» **Data records**
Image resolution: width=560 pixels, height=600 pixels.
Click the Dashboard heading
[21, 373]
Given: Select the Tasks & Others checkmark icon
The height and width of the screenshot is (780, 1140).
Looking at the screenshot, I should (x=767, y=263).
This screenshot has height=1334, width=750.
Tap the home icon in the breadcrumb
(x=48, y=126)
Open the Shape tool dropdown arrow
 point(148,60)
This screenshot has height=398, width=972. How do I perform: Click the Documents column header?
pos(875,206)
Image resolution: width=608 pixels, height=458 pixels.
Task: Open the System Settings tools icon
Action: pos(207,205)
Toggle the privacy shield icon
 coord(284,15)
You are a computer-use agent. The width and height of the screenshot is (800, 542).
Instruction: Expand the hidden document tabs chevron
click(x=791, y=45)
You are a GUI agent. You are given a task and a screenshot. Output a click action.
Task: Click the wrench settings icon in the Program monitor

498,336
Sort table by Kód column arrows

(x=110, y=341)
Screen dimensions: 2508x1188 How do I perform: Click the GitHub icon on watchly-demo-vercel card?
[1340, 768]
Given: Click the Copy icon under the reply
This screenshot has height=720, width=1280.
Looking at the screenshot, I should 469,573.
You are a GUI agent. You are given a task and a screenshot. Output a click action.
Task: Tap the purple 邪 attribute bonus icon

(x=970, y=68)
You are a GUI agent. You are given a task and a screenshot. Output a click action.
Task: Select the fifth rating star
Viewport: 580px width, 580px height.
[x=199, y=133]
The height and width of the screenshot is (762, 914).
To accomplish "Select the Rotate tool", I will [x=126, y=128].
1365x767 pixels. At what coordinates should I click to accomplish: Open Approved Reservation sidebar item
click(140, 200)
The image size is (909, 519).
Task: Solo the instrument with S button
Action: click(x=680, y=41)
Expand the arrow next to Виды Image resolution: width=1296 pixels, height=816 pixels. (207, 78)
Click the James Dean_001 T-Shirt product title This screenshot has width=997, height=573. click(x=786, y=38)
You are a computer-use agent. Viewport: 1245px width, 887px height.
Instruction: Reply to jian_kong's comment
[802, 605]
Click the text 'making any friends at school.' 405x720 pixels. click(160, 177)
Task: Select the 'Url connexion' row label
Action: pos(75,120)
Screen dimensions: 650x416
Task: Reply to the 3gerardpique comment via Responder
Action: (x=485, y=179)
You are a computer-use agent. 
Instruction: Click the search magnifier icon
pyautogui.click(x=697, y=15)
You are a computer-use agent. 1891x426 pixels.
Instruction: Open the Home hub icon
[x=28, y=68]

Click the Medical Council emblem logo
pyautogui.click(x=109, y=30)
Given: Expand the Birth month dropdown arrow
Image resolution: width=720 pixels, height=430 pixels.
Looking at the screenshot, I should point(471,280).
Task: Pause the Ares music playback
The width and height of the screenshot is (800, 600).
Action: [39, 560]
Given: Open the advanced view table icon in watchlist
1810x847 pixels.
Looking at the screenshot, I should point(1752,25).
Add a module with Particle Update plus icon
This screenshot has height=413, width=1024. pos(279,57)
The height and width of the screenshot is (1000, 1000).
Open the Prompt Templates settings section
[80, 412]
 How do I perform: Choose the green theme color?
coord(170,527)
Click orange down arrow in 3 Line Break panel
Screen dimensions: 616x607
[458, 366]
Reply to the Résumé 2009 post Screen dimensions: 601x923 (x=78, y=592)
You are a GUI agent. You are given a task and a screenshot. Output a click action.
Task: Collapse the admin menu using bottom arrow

» **Work request**
Output the line containing "Given: Expand the Birth month dropdown arrow" and every line after it through the final line of the records above, exactly as written and nothing else.

» **Answer for the task**
Given: Expand the Birth month dropdown arrow
Image resolution: width=720 pixels, height=430 pixels.
Looking at the screenshot, I should point(471,280).
Task: Pause the Ares music playback
The width and height of the screenshot is (800, 600).
Action: [39, 560]
Given: Open the advanced view table icon in watchlist
1810x847 pixels.
Looking at the screenshot, I should point(1752,25).
Add a module with Particle Update plus icon
This screenshot has height=413, width=1024. pos(279,57)
The height and width of the screenshot is (1000, 1000).
Open the Prompt Templates settings section
[80, 412]
 How do I perform: Choose the green theme color?
coord(170,527)
Click orange down arrow in 3 Line Break panel
Screen dimensions: 616x607
[458, 366]
Reply to the Résumé 2009 post Screen dimensions: 601x923 (x=78, y=592)
You are a GUI agent. You are given a task and a screenshot. Output a click action.
Task: Collapse the admin menu using bottom arrow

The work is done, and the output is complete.